DIRECTIONS: Could you return, exactly as written, every line from the one containing "Given: Open the Treasure Master banner image" through the last line of the entries below, leaving out the pictures?

RECORDED INFORMATION:
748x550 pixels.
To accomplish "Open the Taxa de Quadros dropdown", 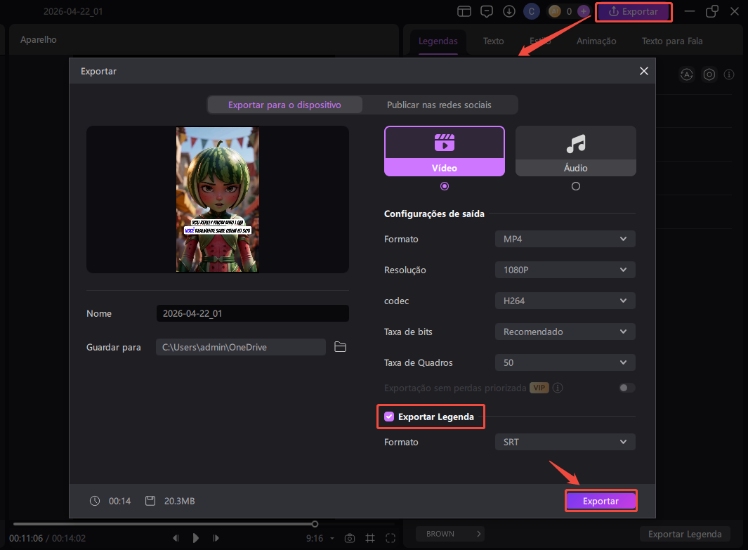I will pos(565,363).
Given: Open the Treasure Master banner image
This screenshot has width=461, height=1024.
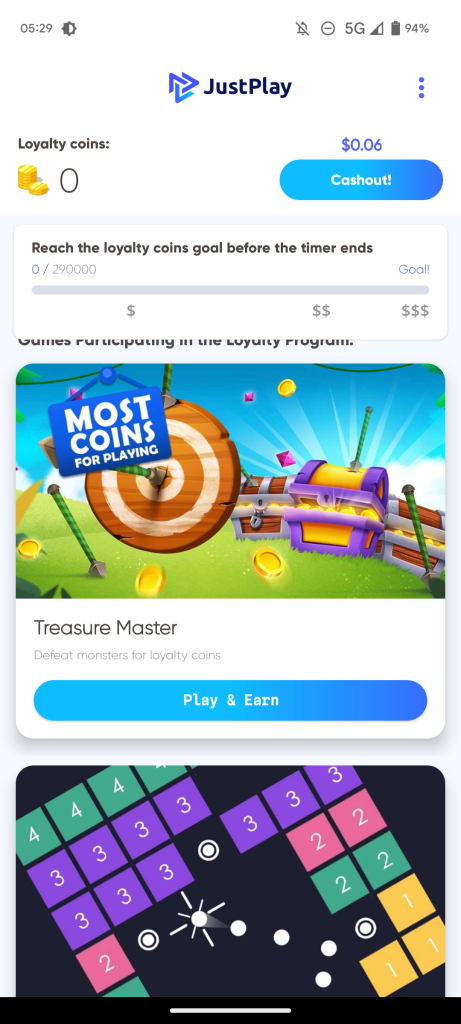Looking at the screenshot, I should tap(230, 481).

FINAL ANSWER:
Given: Open the Treasure Master banner image
This screenshot has width=461, height=1024.
Looking at the screenshot, I should tap(230, 481).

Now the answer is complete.